Prominent BLM leaders show great affinity for Nation of Islam head Louis Farrakhan, a demagogue who preaches that persons of European descent are racially programmed toward cruelty. And while Farrakhan doesn’t like Caucasians, he’s absolutely feral toward Jews.
In a recent sermon, he referred to “Satanic Jews who have infected the whole world with poison and deceit,” and said, “When you want something in this world, the Jew holds the door.”
Yet none of this antisemitic bile has deterred prominent BLM leaders from making common cause with the Nation of Islam movement. The aforementioned Abdullah is an outspoken Farrakhan supporter. In Memphis, Tennessee, local BLM organizer Tami Sawyer proudly proclaims that she has been a featured speaker at several Nation of Islam conferences.
Lest I be accused of asserting guilt by association, I ask the reader to envisage a movement whose leaders showed similar affinity for the mirror opposite of Farrakhan’s black supremacy.
In our current political culture, anyone who displays even a hint of tolerance for white nationalism is driven in disgrace from the public square, and rightly so.
But by the same moral measure, it is wrong to overlook the Judeo-phobic bigotry that pollutes the worldview of Black Lives Matter and its political allies.
It makes no difference to the Jewish community whether the toxins of antisemitism flow from the far Left or the far Right. Whether shouts of “Kill the Jews” come from Black Lives Matter or the Aryan Nations, it’s all the same to us. The bigotry is identical.
So to the activists of BLM I say, we have heard you, and we at the Australian Jewish Association take you at your word.
Those who wish ill upon the Jews should be aware that our days of shtetl meekness are over.

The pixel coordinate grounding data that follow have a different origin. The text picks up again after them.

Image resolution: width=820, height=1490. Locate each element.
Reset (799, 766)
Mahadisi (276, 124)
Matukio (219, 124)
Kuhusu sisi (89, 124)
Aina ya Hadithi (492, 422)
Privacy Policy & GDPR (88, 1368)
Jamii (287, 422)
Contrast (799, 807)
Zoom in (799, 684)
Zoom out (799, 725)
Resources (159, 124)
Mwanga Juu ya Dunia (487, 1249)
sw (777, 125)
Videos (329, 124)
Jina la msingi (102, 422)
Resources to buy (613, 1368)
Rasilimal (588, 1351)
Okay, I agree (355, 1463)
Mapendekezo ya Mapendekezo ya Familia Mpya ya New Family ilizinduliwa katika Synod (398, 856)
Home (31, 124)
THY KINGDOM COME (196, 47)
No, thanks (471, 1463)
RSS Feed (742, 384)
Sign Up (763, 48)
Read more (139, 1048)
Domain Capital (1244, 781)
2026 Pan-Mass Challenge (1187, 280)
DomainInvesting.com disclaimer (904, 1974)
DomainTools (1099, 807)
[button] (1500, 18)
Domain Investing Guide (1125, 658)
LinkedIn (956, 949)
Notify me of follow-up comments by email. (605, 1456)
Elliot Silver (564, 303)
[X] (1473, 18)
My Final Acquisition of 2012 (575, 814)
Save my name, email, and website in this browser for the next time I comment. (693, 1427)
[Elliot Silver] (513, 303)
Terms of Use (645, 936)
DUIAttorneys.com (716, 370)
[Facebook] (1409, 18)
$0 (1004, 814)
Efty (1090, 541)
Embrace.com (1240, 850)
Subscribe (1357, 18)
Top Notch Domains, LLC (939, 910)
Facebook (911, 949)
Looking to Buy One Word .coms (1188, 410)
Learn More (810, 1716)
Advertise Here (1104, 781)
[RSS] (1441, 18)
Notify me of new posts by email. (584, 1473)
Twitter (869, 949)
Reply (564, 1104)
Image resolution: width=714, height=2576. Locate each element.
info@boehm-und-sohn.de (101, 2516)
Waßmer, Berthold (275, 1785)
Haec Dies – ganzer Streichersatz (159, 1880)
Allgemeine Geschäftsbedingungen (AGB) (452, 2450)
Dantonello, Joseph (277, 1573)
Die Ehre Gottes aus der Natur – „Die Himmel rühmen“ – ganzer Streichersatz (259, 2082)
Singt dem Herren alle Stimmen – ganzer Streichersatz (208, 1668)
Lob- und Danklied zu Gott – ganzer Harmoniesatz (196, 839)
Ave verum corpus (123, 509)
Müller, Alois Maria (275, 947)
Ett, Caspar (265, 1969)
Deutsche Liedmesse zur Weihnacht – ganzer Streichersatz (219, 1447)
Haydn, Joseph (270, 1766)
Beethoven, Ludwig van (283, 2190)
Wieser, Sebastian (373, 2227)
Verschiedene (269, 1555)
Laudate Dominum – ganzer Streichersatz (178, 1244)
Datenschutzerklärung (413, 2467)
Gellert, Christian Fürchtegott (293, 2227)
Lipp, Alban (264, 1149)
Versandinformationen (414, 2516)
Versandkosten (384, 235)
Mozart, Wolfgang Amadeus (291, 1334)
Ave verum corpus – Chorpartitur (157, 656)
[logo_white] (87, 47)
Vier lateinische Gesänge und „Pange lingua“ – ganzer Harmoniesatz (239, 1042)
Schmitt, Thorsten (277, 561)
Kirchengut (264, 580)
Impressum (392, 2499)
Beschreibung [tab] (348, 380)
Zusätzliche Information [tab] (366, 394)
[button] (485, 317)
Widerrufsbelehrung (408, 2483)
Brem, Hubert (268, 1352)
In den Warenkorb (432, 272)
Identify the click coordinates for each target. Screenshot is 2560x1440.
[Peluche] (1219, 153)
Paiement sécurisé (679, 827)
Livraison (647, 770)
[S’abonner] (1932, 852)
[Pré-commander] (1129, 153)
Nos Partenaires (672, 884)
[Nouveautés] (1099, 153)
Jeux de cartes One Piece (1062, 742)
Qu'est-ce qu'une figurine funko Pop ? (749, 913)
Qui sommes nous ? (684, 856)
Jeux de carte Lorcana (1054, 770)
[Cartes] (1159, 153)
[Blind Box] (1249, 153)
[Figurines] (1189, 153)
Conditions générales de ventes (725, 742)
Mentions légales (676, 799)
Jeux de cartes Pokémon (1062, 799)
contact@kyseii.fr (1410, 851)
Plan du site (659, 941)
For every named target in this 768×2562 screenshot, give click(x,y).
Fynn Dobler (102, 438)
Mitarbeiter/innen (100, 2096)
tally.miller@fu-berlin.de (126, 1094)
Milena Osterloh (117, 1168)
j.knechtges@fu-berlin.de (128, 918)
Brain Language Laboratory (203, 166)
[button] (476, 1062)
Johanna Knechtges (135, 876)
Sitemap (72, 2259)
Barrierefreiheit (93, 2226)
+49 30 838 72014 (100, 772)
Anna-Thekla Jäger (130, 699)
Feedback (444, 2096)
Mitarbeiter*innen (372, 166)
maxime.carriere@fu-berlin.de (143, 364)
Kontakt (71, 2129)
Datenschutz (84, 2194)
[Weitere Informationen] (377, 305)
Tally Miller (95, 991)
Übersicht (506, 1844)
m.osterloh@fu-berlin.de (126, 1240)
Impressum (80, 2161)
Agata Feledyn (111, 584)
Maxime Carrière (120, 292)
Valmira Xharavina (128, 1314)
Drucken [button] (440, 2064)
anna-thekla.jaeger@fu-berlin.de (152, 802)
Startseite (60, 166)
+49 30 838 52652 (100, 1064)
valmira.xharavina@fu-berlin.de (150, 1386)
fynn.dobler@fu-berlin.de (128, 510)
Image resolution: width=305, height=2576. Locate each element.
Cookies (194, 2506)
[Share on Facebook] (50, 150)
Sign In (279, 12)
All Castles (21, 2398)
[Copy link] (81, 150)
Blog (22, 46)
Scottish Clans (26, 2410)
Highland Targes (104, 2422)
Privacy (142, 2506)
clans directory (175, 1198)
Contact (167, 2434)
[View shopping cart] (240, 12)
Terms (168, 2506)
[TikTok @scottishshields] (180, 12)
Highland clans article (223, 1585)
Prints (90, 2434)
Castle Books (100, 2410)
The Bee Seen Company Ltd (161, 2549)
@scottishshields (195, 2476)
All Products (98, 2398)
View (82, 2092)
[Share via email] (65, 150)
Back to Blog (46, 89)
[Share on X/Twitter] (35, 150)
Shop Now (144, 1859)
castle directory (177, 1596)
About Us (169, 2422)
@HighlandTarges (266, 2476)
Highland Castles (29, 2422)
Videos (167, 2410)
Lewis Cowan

Just as Israel will never commit national suicide to placate the wrath of pro-Palestinian leftists, the Jewish Diaspora will not remain silent in the face of antisemitism from any quarter.
The most elementary mandate of human morality holds that all lives matter – black, white, Asian, indigenous, and Jewish as well. The sooner we can return to this self-evident truth, the better.
The writer is executive director of the Australian Jewish Association.